TASK REQUIREMENTS:
(1) Write out the RAG prompt flows article word for word, everything from "Work with RAG" down to "Microsoft Azure Previews.".
(2) Pick up the article on working with RAG prompt flows locally and keep writing from its last sentence onward.

START TEXT BLOCK

Work with RAG prompt flows locally (preview)

Retrieval Augmented Generation (RAG) is a pattern that works with pretrained Large Language Models (LLM) and your own data to generate responses. You can implement RAG in a prompt flow in Azure Machine Learning.

In this article, you learn how to transition RAG flows from your Azure Machine Learning cloud workspace to a local device and work with them by using the Prompt flow extension in Visual Studio Code.

Important

RAG is currently in public preview. This preview is provided without a service-level agreement, and isn't recommended for production workloads. Certain features might not be supported or might have constrained capabilities. For more information, see Supplemental Terms of Use for Microsoft Azure Previews.

Prerequisites

  • Python installed locally

    • The promptflow SDK and promptflow-tools packages installed by running
      pip install promptflow promptflow-tools
    • The promptflow-vectordb tool installed by running
      pip install promptflow-vectordb
  • Visual Studio Code with the Python and Prompt flow extensions installed

    Screenshot of the prompt flow VS Code extension in the marketplace.

  • An Azure OpenAI account resource that has model deployments for both chat and text-embedding-ada

  • A vector index created in Azure Machine Learning studio for the example prompt flow to use

Create the prompt flow

This tutorial uses the sample Q&A on Your Data RAG prompt flow, which contains a lookup node that uses the vector index lookup tool to search questions from the indexed docs stored in the workspace storage blob.

END TEXT BLOCK
START DATA

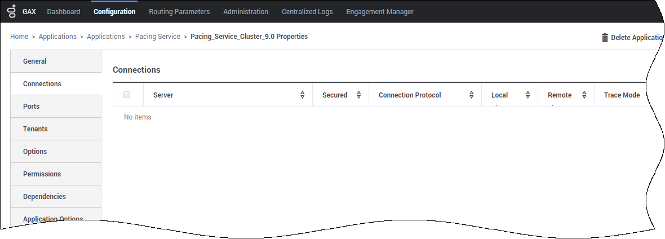This screenshot has height=239, width=665.
Task: Open the Configuration menu
Action: pyautogui.click(x=114, y=12)
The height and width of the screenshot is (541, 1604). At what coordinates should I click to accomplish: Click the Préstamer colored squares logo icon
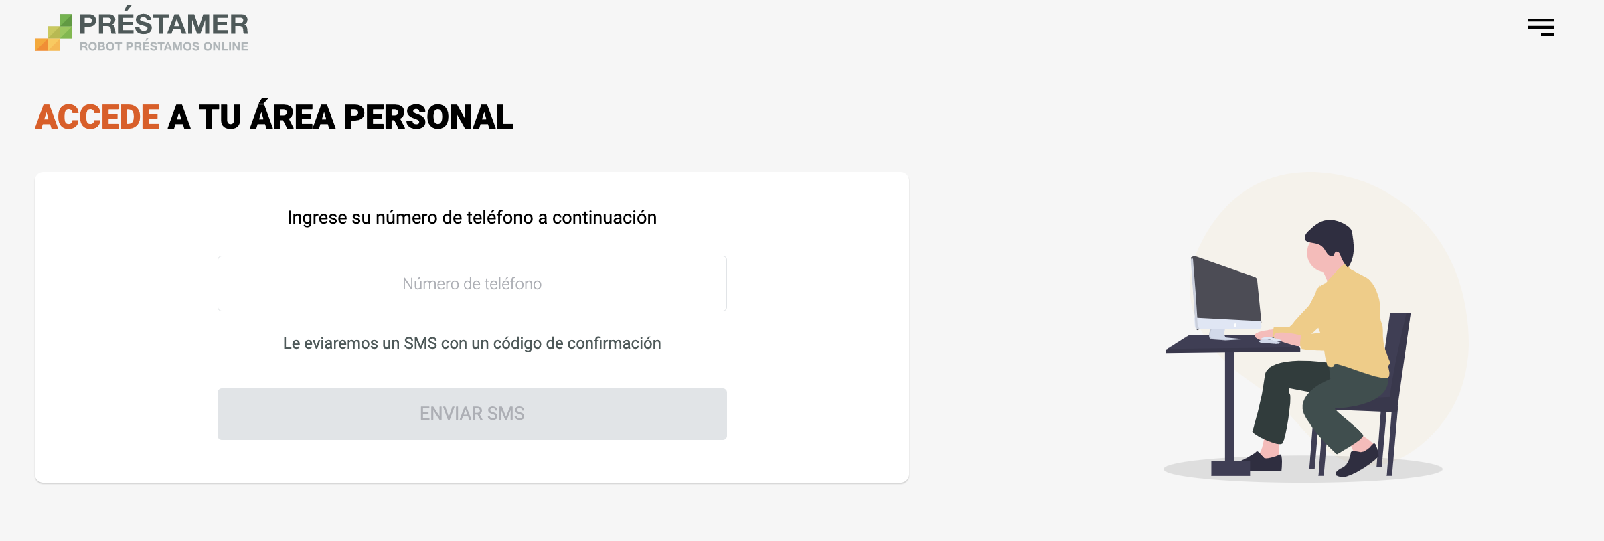tap(54, 32)
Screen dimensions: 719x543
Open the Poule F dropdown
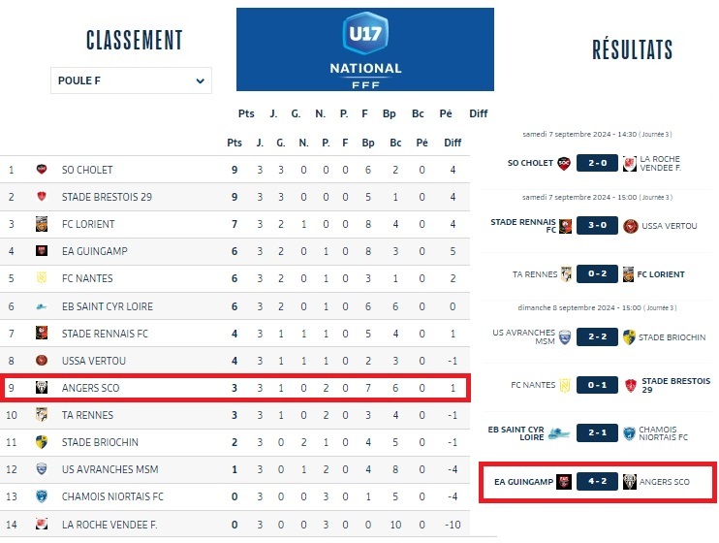click(131, 80)
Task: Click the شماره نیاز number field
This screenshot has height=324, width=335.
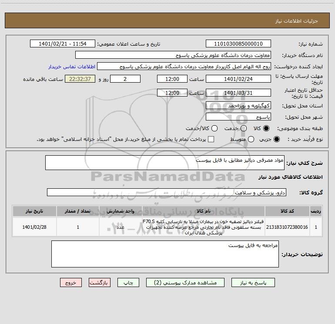Action: pos(238,43)
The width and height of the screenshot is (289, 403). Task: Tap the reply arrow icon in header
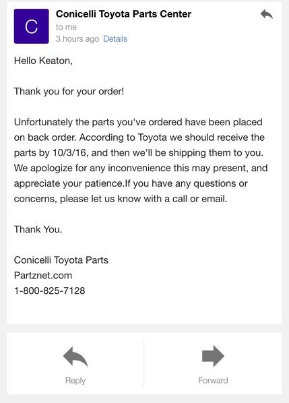(x=266, y=14)
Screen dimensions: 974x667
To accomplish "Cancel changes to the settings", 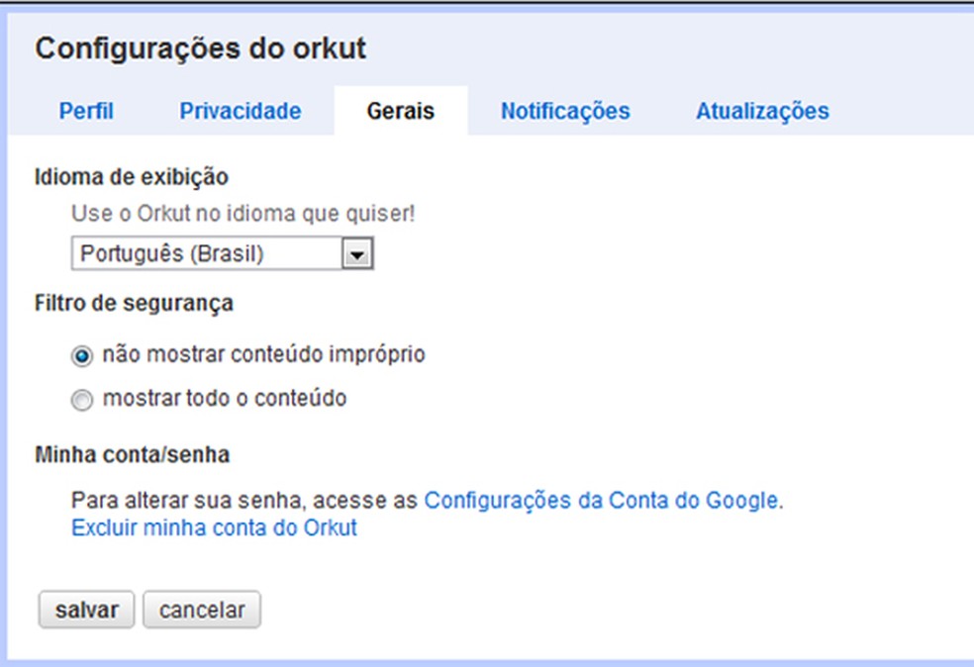I will pos(202,610).
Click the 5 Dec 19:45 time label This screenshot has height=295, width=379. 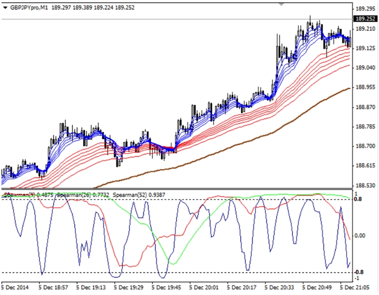click(x=168, y=286)
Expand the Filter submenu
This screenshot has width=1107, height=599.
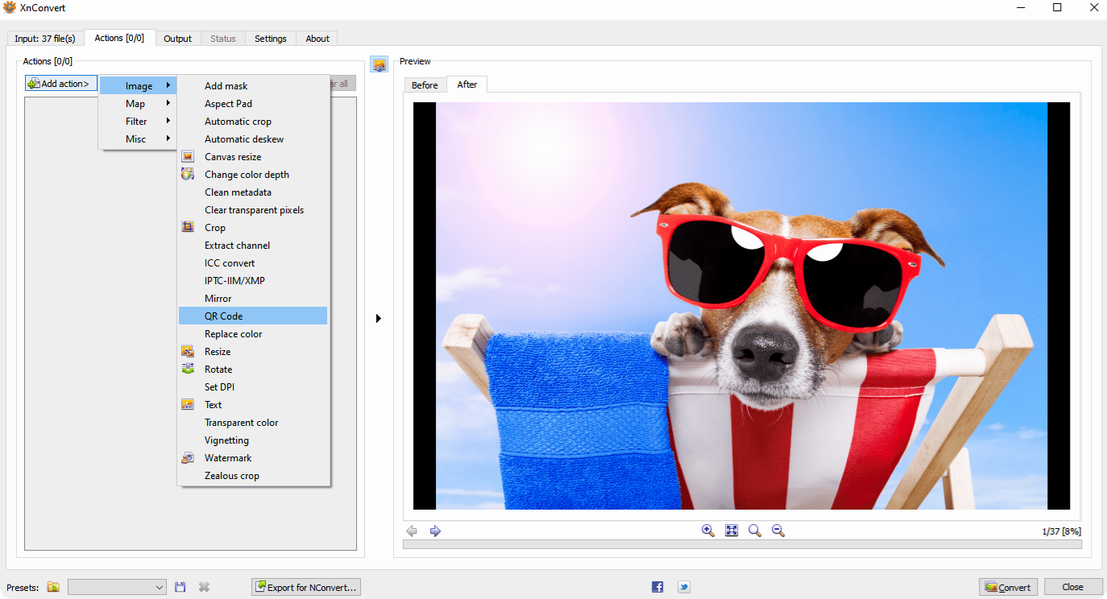coord(137,122)

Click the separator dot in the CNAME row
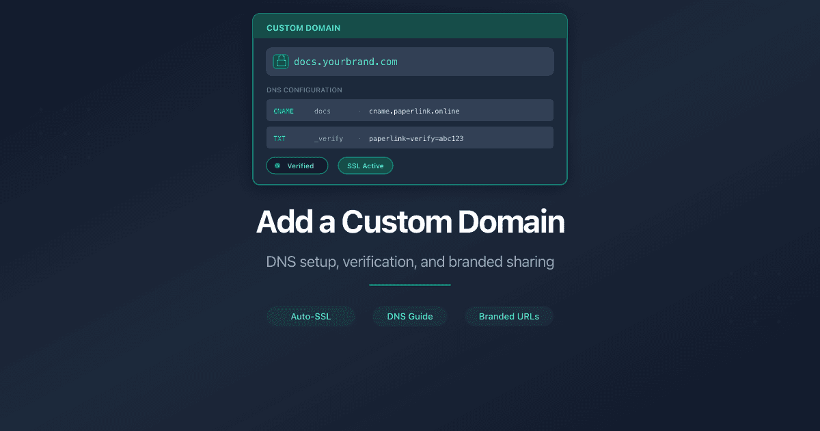click(359, 111)
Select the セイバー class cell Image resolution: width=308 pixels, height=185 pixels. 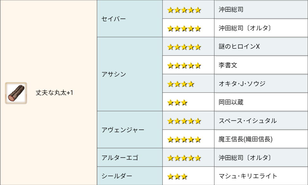tap(114, 19)
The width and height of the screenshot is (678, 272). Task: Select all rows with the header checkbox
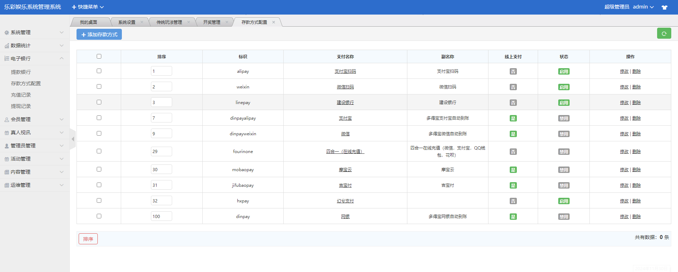point(99,56)
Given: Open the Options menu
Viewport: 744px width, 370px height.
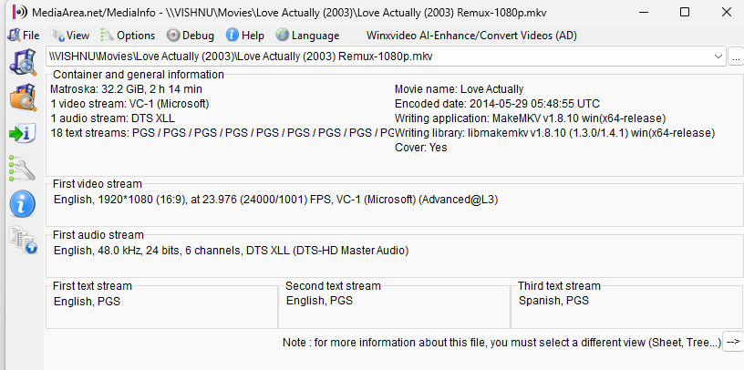Looking at the screenshot, I should pyautogui.click(x=128, y=36).
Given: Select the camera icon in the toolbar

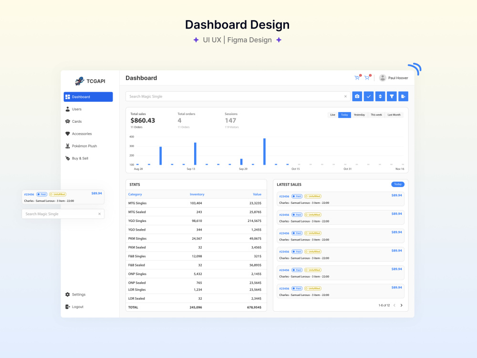Looking at the screenshot, I should coord(357,96).
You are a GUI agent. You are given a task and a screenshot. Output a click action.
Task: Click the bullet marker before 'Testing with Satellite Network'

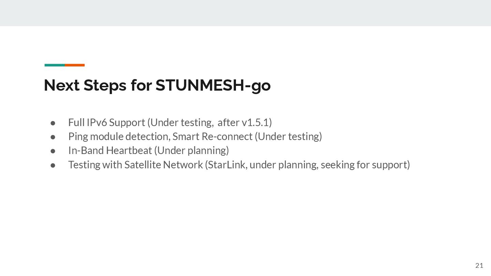[x=53, y=165]
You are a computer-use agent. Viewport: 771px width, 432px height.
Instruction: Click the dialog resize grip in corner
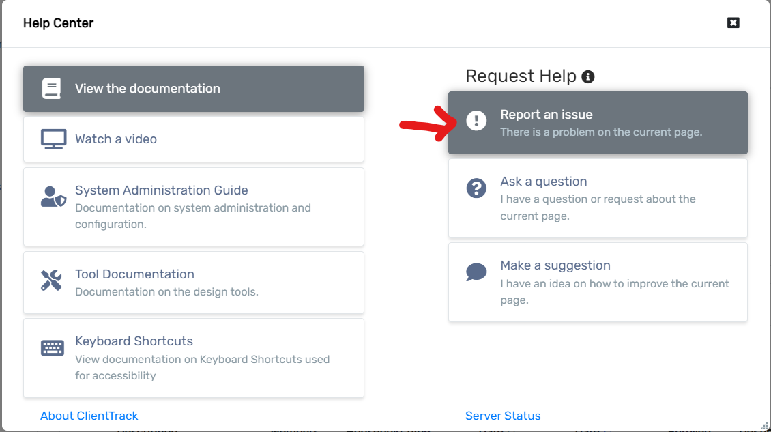(x=765, y=426)
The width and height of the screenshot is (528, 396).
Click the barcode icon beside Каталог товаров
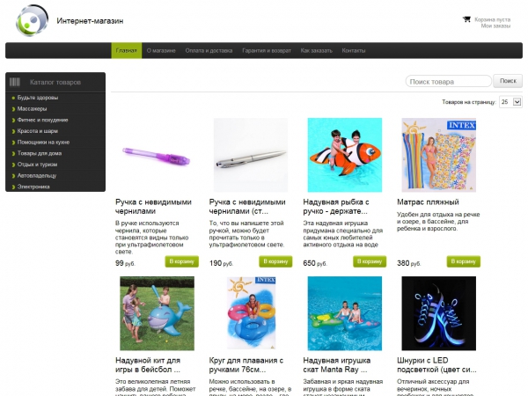[14, 82]
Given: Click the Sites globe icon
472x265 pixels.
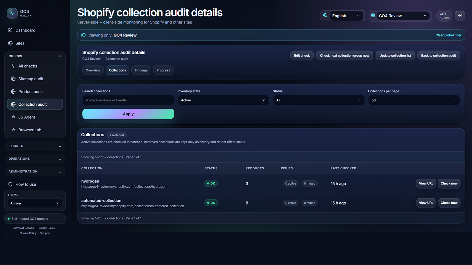Looking at the screenshot, I should tap(10, 43).
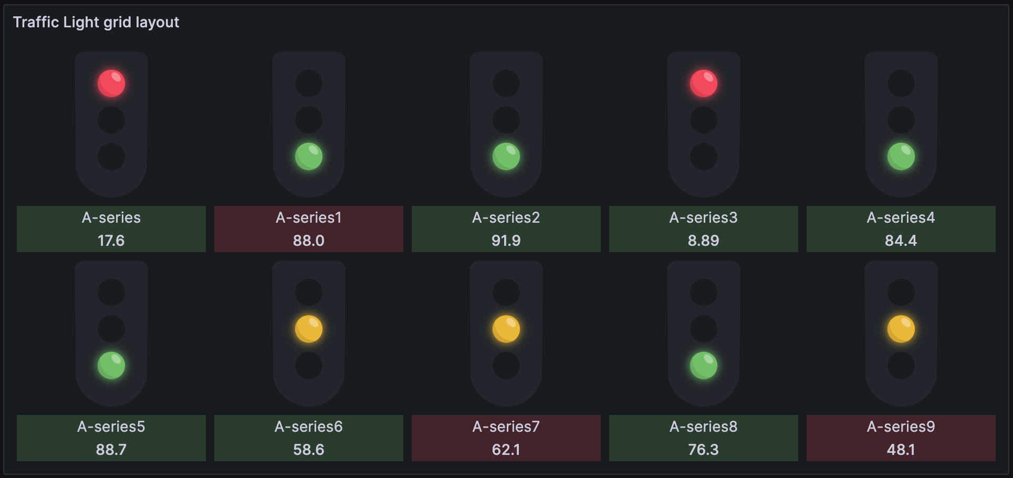Open the A-series5 label showing 88.7

[x=111, y=438]
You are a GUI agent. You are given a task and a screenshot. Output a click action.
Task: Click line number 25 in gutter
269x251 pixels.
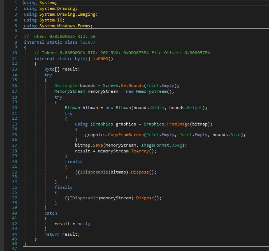(15, 135)
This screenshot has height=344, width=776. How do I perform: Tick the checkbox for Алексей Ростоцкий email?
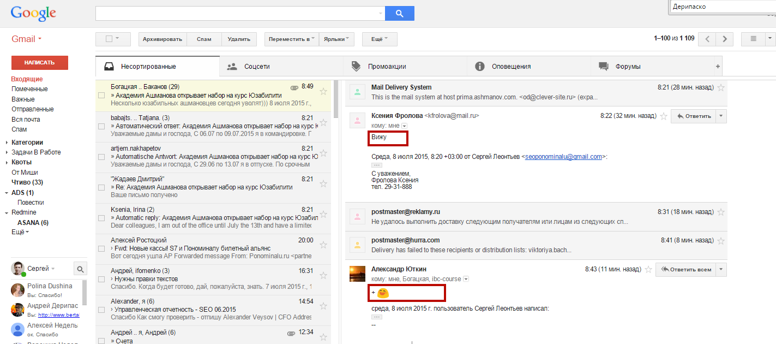[101, 248]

END DATA

ANSWERS GIVEN:
(1)
Work with RAG prompt flows locally (preview)

Retrieval Augmented Generation (RAG) is a pattern that works with pretrained Large Language Models (LLM) and your own data to generate responses. You can implement RAG in a prompt flow in Azure Machine Learning.

In this article, you learn how to transition RAG flows from your Azure Machine Learning cloud workspace to a local device and work with them by using the Prompt flow extension in Visual Studio Code.

Important

RAG is currently in public preview. This preview is provided without a service-level agreement, and isn't recommended for production workloads. Certain features might not be supported or might have constrained capabilities. For more information, see Supplemental Terms of Use for Microsoft Azure Previews.

(2)
  1. On the Connections tab of the Azure Machine Learning studio Prompt flow page, set up a connection to your Azure OpenAI resource if you don't already have one. If you use an Azure AI Search index as the data source for your vector index, you must also have an Azure AI Search connection.

  2. On the Azure Machine Learning studio Prompt flow page, select Create.

  3. On the Create a new flow screen, select Clone on the Q&A on Your Data tile to clone the example prompt flow.

    The cloned flow opens in the authoring interface.

    Screenshot of bring your own data QnA in the Azure Machine Learning studio.

  4. In the lookup step of your cloned flow, populate the mlindex_content input with your vector index information.

    Screenshot of lookup node in studio showing inputs.

  5. Populate the answer_the_question_with_context step with your Connection and Deployment information for the chat API.

    Screenshot of answer_the_question_with_context node in studio showing inputs.

  6. Make sure the example flow runs correctly, and save it.

  7. Select the Download icon at the upper right of the Files section. The flow files download as a ZIP package to your local machine.

    Screenshot of the Files section of the authoring page with the Download icon highlighted.

  8. Unzip the package to a folder.

Work with the flow in VS Code

The rest of this article details how to use the VS Code Prompt flow extension to edit the flow. If you don't want to use the Prompt flow extension, you can open the unzipped folder in any integrated development environment (IDE) and use the CLI to edit the files. For more information, see Prompt flow quick start.

  1. In VS Code with the Prompt flow extension enabled, open the unzipped prompt flow folder.

  2. Select the Prompt flow icon in the left menu to open the Prompt flow management pane.

    Screenshot of the prompt flow VS Code extension icon in the VS Code left menu.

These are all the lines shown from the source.